[The data]

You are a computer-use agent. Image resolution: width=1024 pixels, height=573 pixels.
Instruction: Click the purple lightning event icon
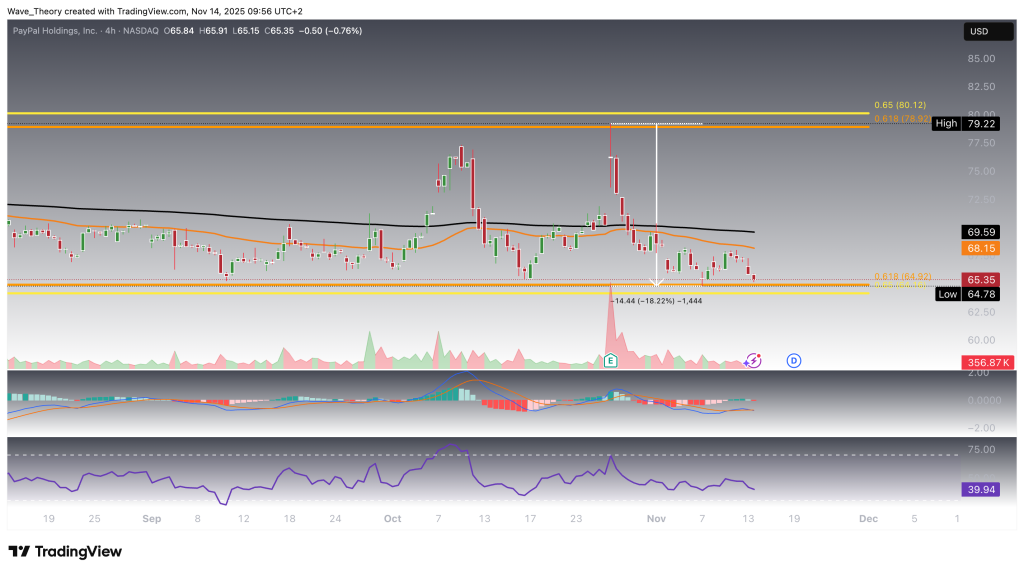754,360
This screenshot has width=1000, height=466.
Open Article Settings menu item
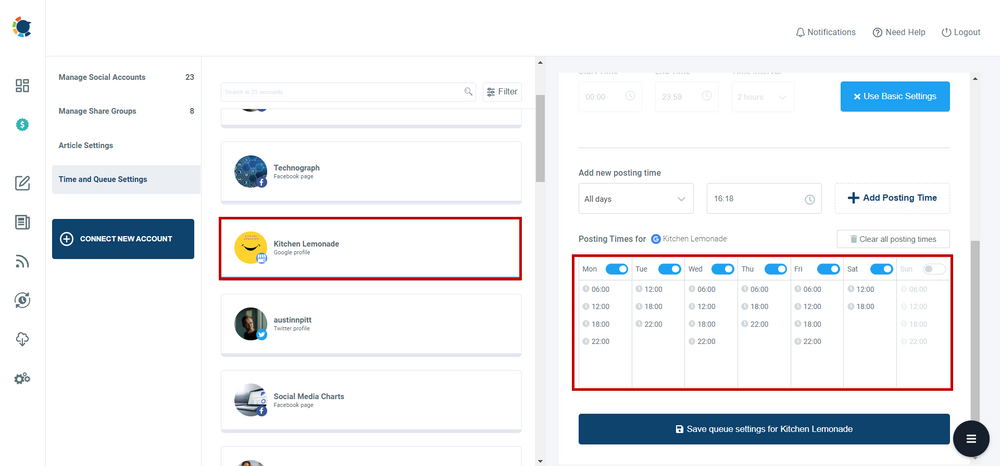click(86, 145)
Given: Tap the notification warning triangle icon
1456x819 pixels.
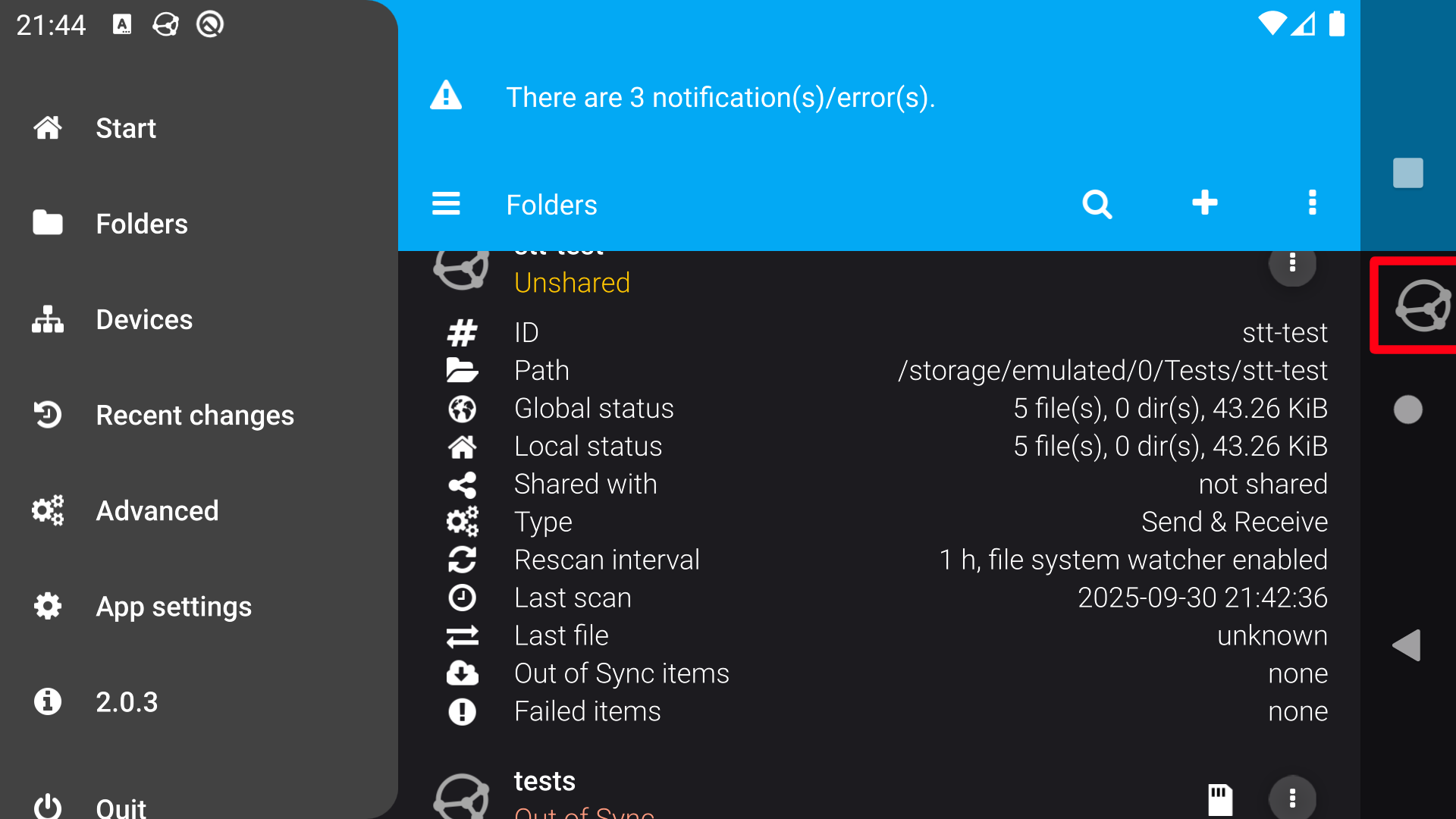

[/The data]

## What to produce:
All of the entries above must be reproduced exactly, and no image may be included.

## Task output:
You are a computer-use agent. Image resolution: width=1024 pixels, height=573 pixels.
Instruction: Click the purple lightning event icon
754,360
This screenshot has width=1000, height=466.
Open Article Settings menu item
click(86, 145)
Given: Tap the notification warning triangle icon
1456x819 pixels.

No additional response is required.